Data excerpts:
= Beginning of Section =
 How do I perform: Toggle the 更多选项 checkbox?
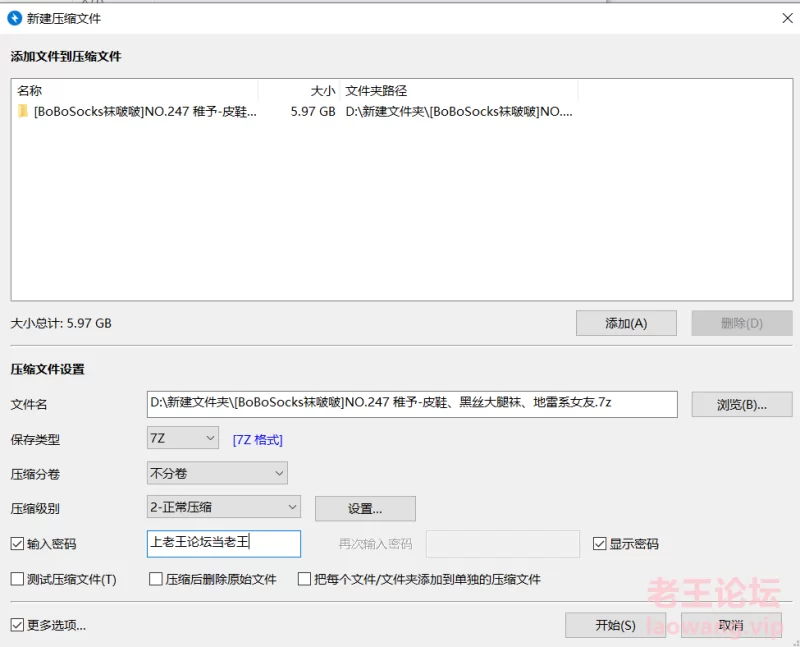coord(18,625)
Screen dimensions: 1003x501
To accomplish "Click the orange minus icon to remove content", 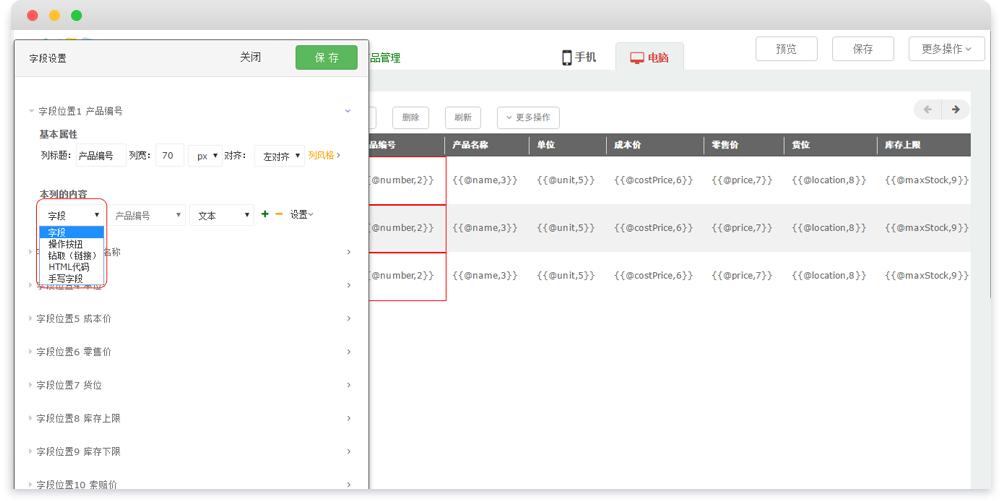I will click(x=279, y=214).
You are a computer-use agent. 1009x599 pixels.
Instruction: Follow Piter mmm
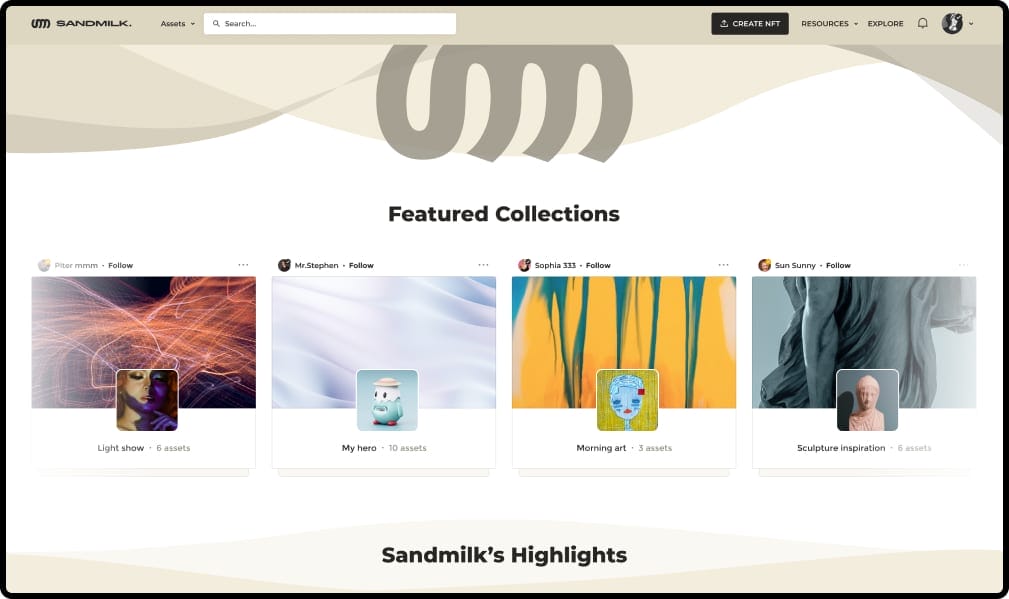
= End of Section =
## WHAT YOU SHOULD DO
An exact copy is needed of every line from the one holding "You are a computer-use" to the end of the entries above, both ends kept and each picture dropped.

## WRITTEN RESPONSE
You are a computer-use agent. 1009x599 pixels.
Instruction: Follow Piter mmm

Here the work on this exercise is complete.